Danach legten Grönings Anwälte beim Bundesgerichtshof (BGH) Revision gegen das Urteil ein – und scheiterten erneut. Zuletzt lehnte das Bundesverfassungsgericht in Karlsruhe eine Beschwerde Grönings gegen seinen Haftantritt ab. Als letztes Mittel legte der ehemalige SS-Wachmann von Auschwitz ein Gnadengesuch ein – und das wurde am Mittwoch von der Staatsanwaltschaft Lüneburg abgelehnt. Dort hat man angekündigt, Gröning zeitnah die Ladung zum Haftantritt zuzusenden. Der Angeklagte gilt als gesund genug, um seine Strafe anzutreten.

Jetzt könnte sich Gröning noch an die niedersächische Justizministerin Barbara Havliza (CDU) wenden und um Gnade bitten. Doch es ist denkbar unwahrscheinlich, dass die Politikerin ihren eigenen Justizorganen widerspricht.

Der Gröning-Prozess hat Rechtsgeschichte geschrieben. Denn es war nach dem Prozess gegen John Demjanjuk in München nicht nur das zweite Verfahren gegen einen NS-Täter, dem kein individueller Mord zur Last gelegt wurde. Vielmehr bewertete das Gericht seine Tätigkeit in Auschwitz, wo der SS-Mann vor allem als eine Art Buchhalter mit der Registrierung und Verwaltung geraubter Gelder und Sachwerte der ermordeten Juden beschäftigt war, als ausreichend für seine Verurteilung wegen Beihilfe zum Mord.

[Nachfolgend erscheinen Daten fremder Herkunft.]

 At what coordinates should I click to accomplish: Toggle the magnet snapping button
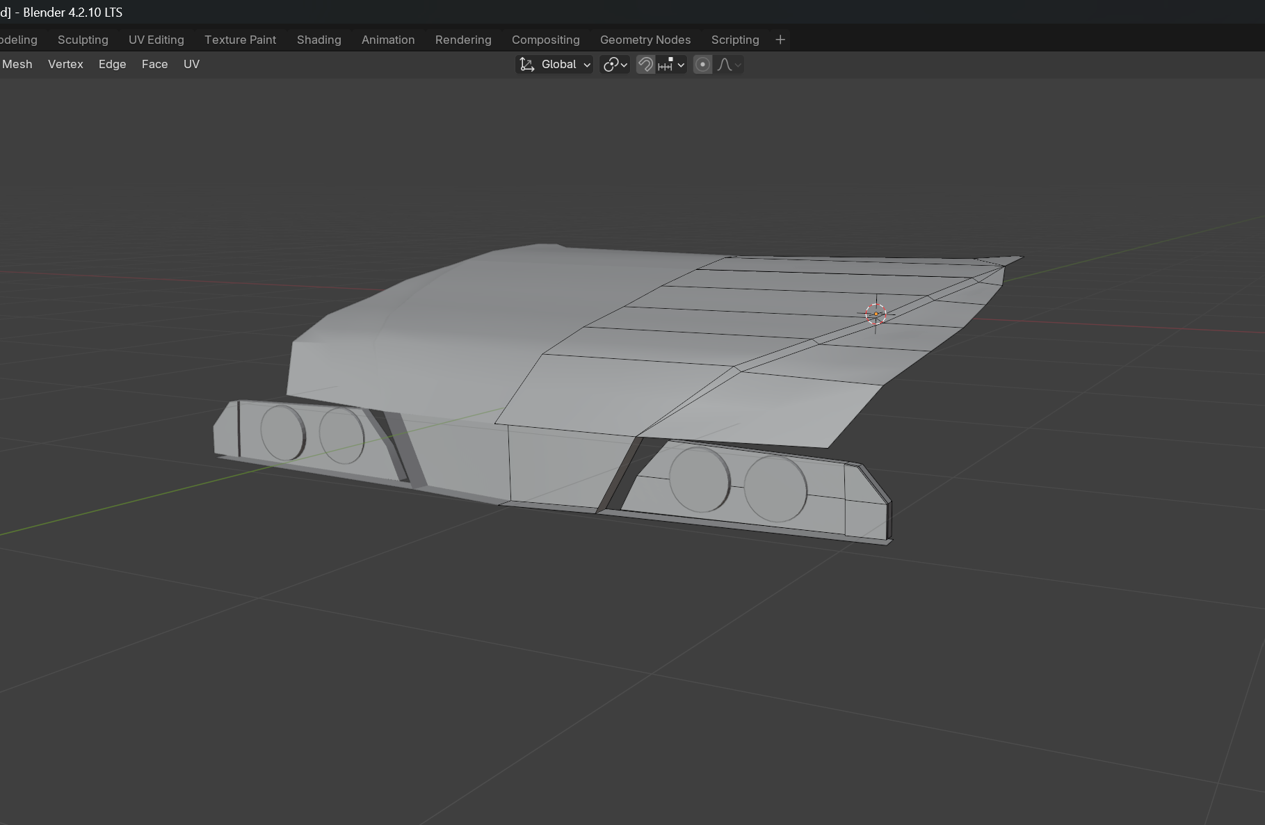click(645, 65)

Die Bestätigung dieses Urteils durch den Bundesgerichtshof im September 2016 hat einer neuen Rechtsauffassung endgültig zum Durchbruch verholfen. Danach kann auch die bloße Anwesenheit eines Wachmanns in einem NS-Vernichtungslager als Beihilfe zum Mord gewertet werden, ist diese doch als generelle Unterstützung für den Betrieb einer Mordfabrik wie Auschwitz zu werten. Die Neubewertung erfolgte freilich reichlich spät, da inzwischen weit mehr als 95 Prozent aller früherer KZ-Bediensteten verstorben sind.

Das Urteil eröffnete den Beginn weiterer Verfahren gegen mutmaßliche NS-Täter in Konzentrations- und Vernichtungslagern. Derzeit ermittelt Staatsanwälte in der ganzen Bundesrepublik gegen etwa 20 frühere KZ-Bedienstete. Gegen drei Männer, die im KZ Stutthof und in Majdanek Dienst getan haben, ist bereits Anklage erhoben worden. Weitere Vorermittlungen laufen derzeit bei der Zentralen Stelle zur Aufklärung nationalsozialistischer Verbrechen in Ludwigsburg.